We expect another sizable decline in energy prices (the monthly average retail price of gasoline fell 12.7% from November, according to AAA, to weigh on the headline and offset further gains in food and core services prices.
But the drop in prices should also be helped along by another decline in core goods, led once again by used autos. We expect core inflation to rise 0.2% with the pace of core services prices little changed. While we believe that shelter inflation is close to its peak, continuing strong gains in the price of other core services can really pump the breaks on progress toward 2% inflation.

JPMorgan
CPI YoY Forecast: 6.5%
We estimate December CPI inflation at a still elevated 6.5% year-over-year. However, gasoline prices are now essentially flat year-over-year.

ING
CPI YOY Forecast: 6.6%
Markets are currently split on whether the Fed will raise rates by 25bp or 50bp at the February Federal Open Market Committee meeting. Given the softer wage situation, if we get another softish core CPI print (0.3% MoM or below) the case for a 25bp hike at the February FOMC versus 50bp is likely to build.

Blackrock

The chart shows that goods inflation has sharply declined since March 2022 as consumer spending shifts back to services, but services inflation has been stickier.

◆ ◆ ◆

• [Short task 1]
Answer these questions from the inflation forecasts:
(a) According to AAA, by what percentage did the monthly average retail price of gasoline fall from November?
(b) What year-over-year CPI inflation rate does JPMorgan estimate for December?
(c) Between which two rate-hike sizes are markets split for the February FOMC meeting, according to ING?
• [Short task 2] Name every firm that appears as its own section heading in the inflation forecasts.
• [Short task 3] Pick up the inflation forecasts after their final sentence and continue them.
The material that follows comes from a different source than the inflation forecasts above.

• [Data shown]
◆ ◆ ◆

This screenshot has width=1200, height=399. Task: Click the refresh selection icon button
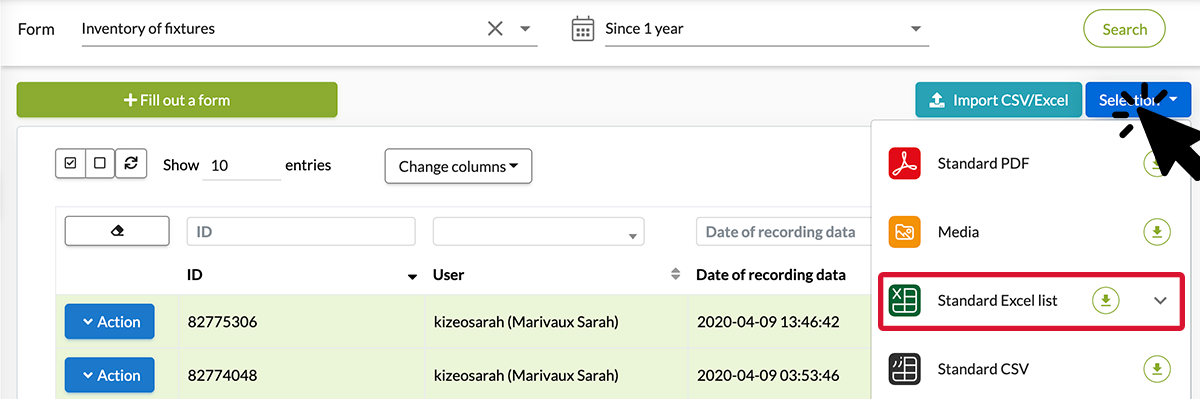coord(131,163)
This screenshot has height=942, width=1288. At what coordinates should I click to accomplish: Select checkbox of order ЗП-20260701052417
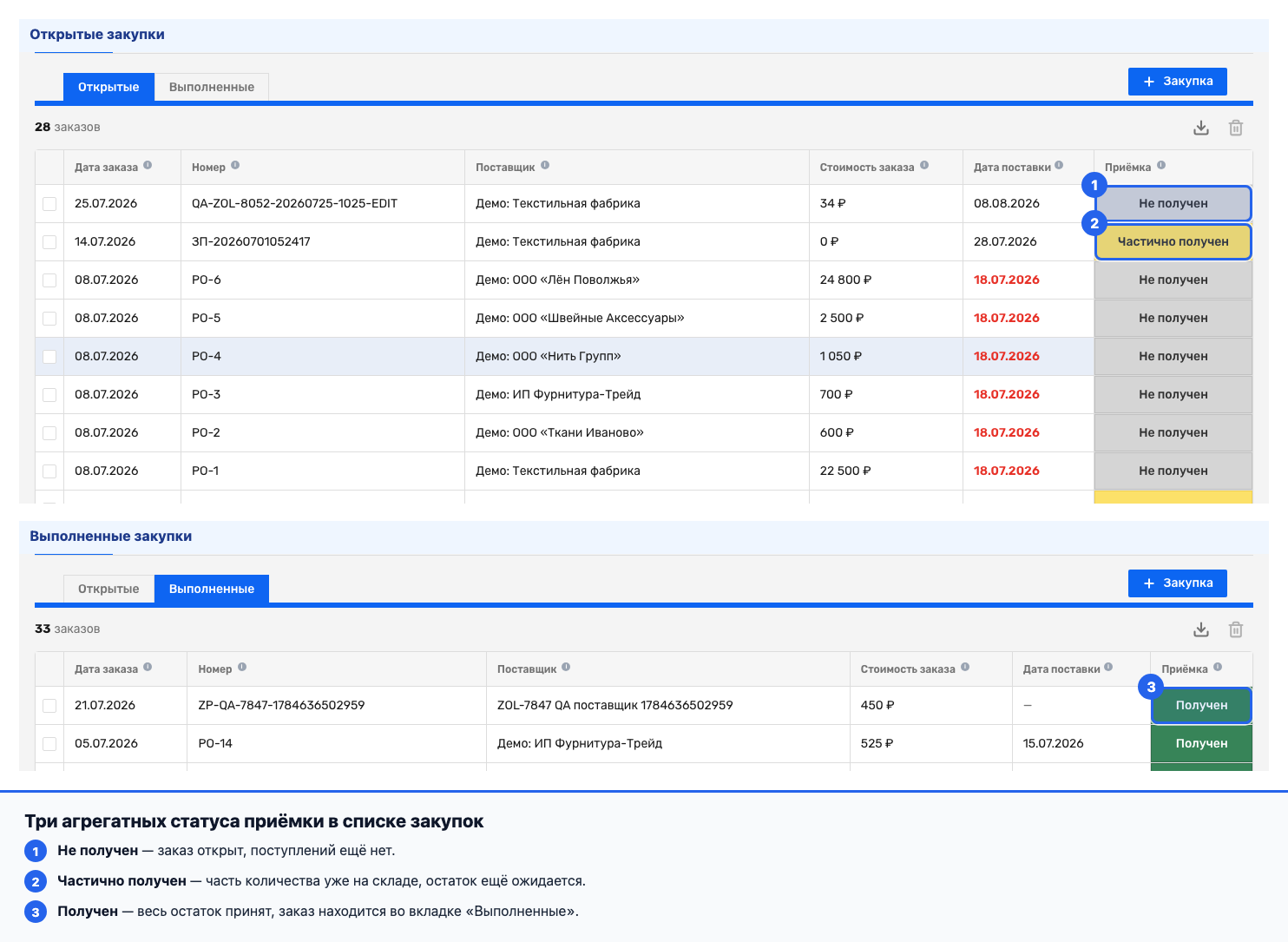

◆ ◆ ◆

• [Exercise answer 1]
(a) 12.7%
(b) 6.5%
(c) 25bp and 50bp

• [Exercise answer 2] JPMorgan, ING, Blackrock

• [Exercise answer 3]
We expect the annual change in the U.S. CPI to slow again in December, falling from the 40-year highs reached in 2022 as spending normalizes back to services from goods – putting pressure on goods prices – and thanks to lower energy prices. But sticky wage growth due to labor shortages is likely to keep core inflation sticky and the Fed on track to keep hiking rates.

Previous Release
The previous US CPI release was on December 13th at 8:30 AM ET, covering data from November.
Year-over-year moved down to 7.1%, lower than the expected 7.3%, and considerably lower than October's read of 7.7%.
Month-over-month moved down to a much cooler 0.1%,  Much lower than the 0.3% that was expected.
The core reads cooled off as well, with Core CPI year-over-year ticking down to 6%, lower than the expected 6.1%, while month-over-month came in at 0.2%, on the expectations that it would not change on the prior 0.3%.

This caused the dollar and yields on the US 10-year bonds to weaken, and Gold and the S&P 500 to strengthen.